====== Extracted material ======
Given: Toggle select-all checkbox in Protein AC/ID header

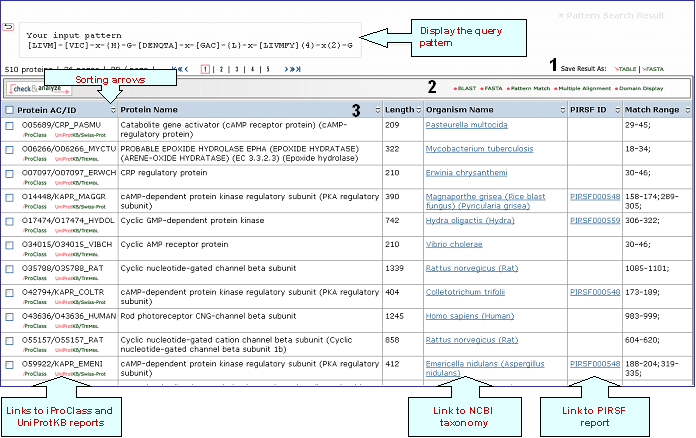Looking at the screenshot, I should 9,110.
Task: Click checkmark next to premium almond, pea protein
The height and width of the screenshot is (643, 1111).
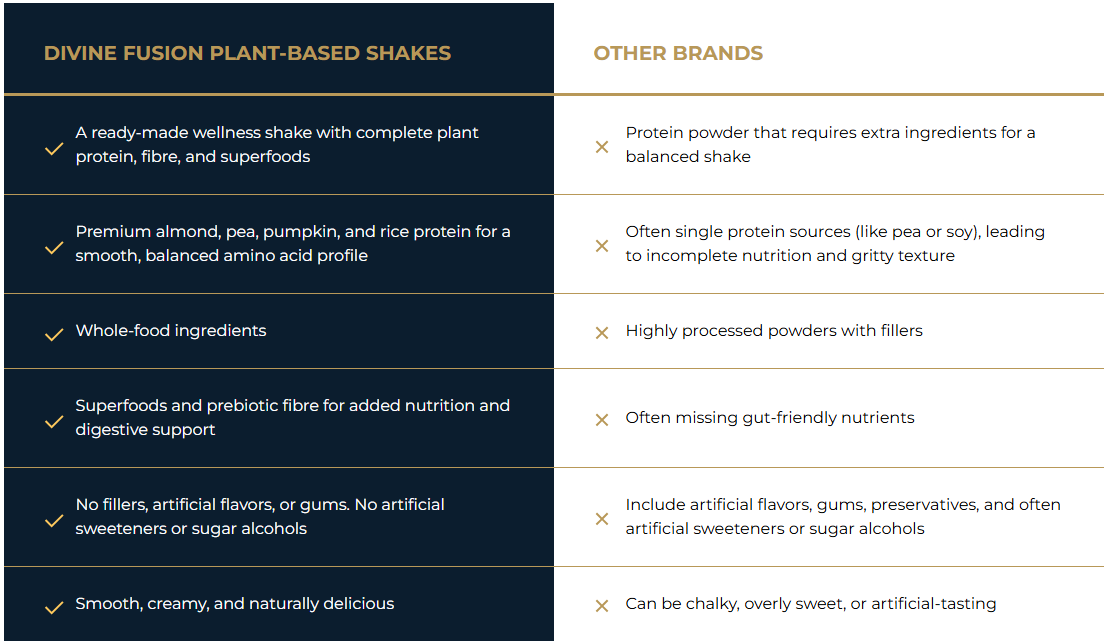Action: point(54,247)
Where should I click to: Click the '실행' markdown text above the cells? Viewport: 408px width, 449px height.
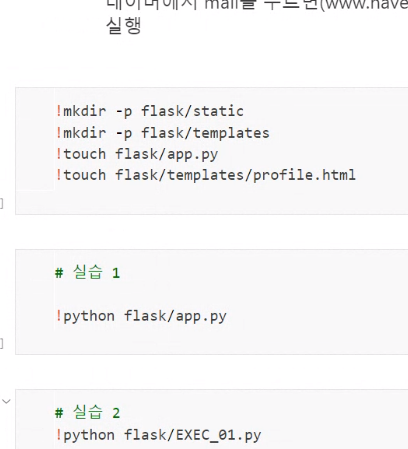point(124,26)
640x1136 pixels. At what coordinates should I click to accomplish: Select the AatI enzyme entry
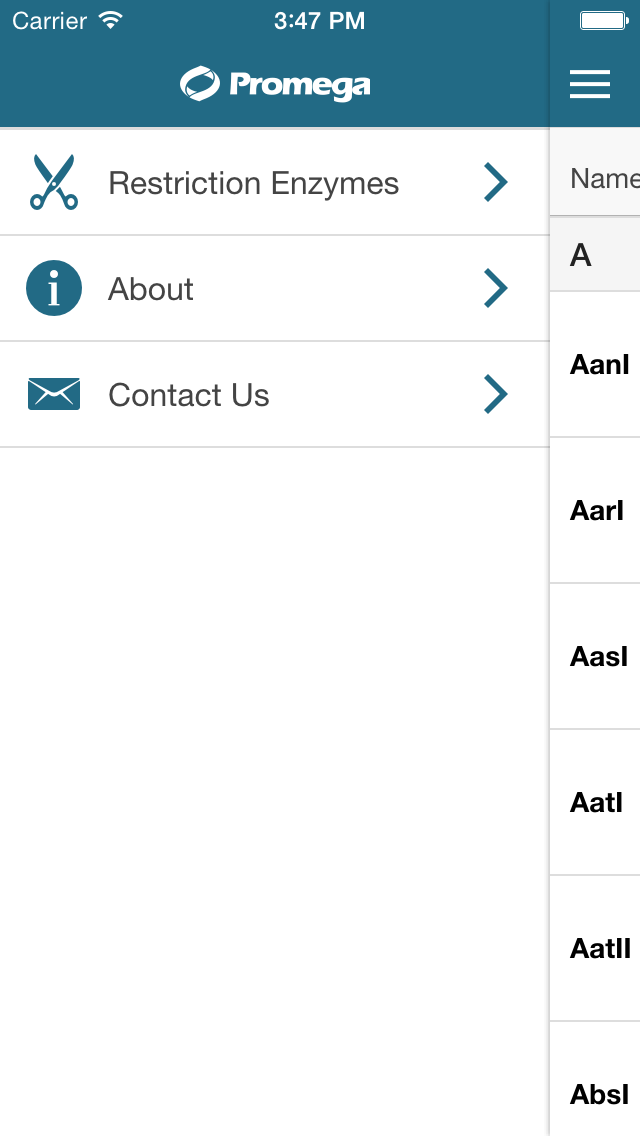[595, 802]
======
**What to produce:** Apart from the pictures, return every entry above exactly as given.

**Result of the exercise:**
Given: Toggle select-all checkbox in Protein AC/ID header

Looking at the screenshot, I should 9,110.
Task: Click checkmark next to premium almond, pea protein
The height and width of the screenshot is (643, 1111).
Action: point(54,247)
Where should I click to: Click the '실행' markdown text above the cells? Viewport: 408px width, 449px height.
point(124,26)
640x1136 pixels. At what coordinates should I click to accomplish: Select the AatI enzyme entry
[595, 802]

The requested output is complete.